Cold-Weather Deaths Shed Light On Plight of Ukraine's Homeless

A homeless man stands outside a temporary shelter in the Ukrainian city of Donetsk

KYIV -- Ivan Brilyuk is 45, but he looks much older.

With his white beard and swollen, chapped face and fingers, Brilyuk is one of the hundreds of thousands of homeless people that Ukrainian social workers say are suffering the worst of the recent cold weather.

Brilyuk is relatively lucky.

He has made his way to one of the hundreds of heated tents set up by the authorities in response to a cold wave that's seen temperatures dip to minus 30 degrees Celsius.

Brilyuk, who's been homeless since being thrown out by his wife several years ago, insists he's grateful for even the most basic of comforts.

"Like in the gulag, give us at least a hut," he says. "Give us warmth, some comfort, a place to wash, to shave, to clean ourselves up. I don't have any money, I don't have anything. You can see the kind of shape I'm in. If we're needed by this state, then we want to work."

But the tent where Brilyuk is trying to warm up has only a few plastic chairs. After an hour or so, he'll be back out on the street, returning to the unheated Kyiv basement where he sometimes sleeps.

Death Toll Likely To Rise

Authorities have set up more than 3,000 heating stations across the country and provided food and warm tea for visitors.

But social workers and other experts say that without full-time shelters, which provide a heated place to sleep, and an effort to direct homeless people to warm spots, the current death toll of 135 is only set to rise as the cold weather continues.

Most of the deaths have been reported in Ukraine's eastern Donetsk and Dnipropetrovsk regions.

Lyudmyla Denisova, Ukraine's former minister of labor and social policy, maintains that many homeless people are unaware of the shelters or simply unable to make it to them.

"The authorities should go and collect people," she says. "These people are freezing."

Soviet-Era Stigmas

The cold-weather deaths in Ukraine -- higher than in Russia, Poland, or anywhere else in Europe -- have focused attention on the plight of the homeless, who continue to suffer from Soviet-era stigmas that equated them with drug addicts, criminals, and "antisocial elements."

Even now, authorities have sought to portray the winter-related casualties as an affliction affecting social outcasts.

Hryhoriy Marchenko of Ukraine's Emergencies Ministry said on February 6 that alcohol abuse was to blame for most of the recent deaths.

Pavlo Rozenko, an expert on social policy with the Kyiv-based Razumkov Center, says a negative stance toward the homeless was contributing to a poor official response to the crisis.
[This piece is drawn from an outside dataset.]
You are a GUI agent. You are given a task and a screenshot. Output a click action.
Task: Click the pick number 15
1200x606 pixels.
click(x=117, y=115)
Official statistics put the number of homeless in Ukraine at just 15,000, although civic organizations say the actual figure is closer to 600,000-800,000.

Lack Of Shelter And Warmth

Rozenko also suggests that the number of people dying from the cold is also higher than official figures suggest.

"It's clear that government statistics are underestimating the number of deaths," he says. "The authorities are registering only those deaths that they see. But homeless people aren't only dying outside on the street. They're also dying in run-down premises -- places where there's no heat, no water. It's clear that those kinds of deaths are taking place out of the view of the authorities."

Homeless Kyiv man Ivan Brilyuk


Ukraine's Health Ministry has said that forensic examinations must be conducted to determine the cause of death in the wave of recent fatalities, and that a diagnosis of hypothermia -- a drop in body temperature that is the most common cause of cold-related deaths -- could not be automatically assumed in all cases.

Tetyana Yurchenko, the head of the ministry's press service, said many people had died in their homes and as a result of heart problems.

But Brilyuk, who has seen many acquaintances die in the past week, claims it's the cold that's the killer -- particularly for those, like him, who have no access to the basic comforts of shelter and warmth.

"The house manager throws them out," he says. "The neighbors throw them out. And a person simply goes out on the street and freezes. Where can he go?"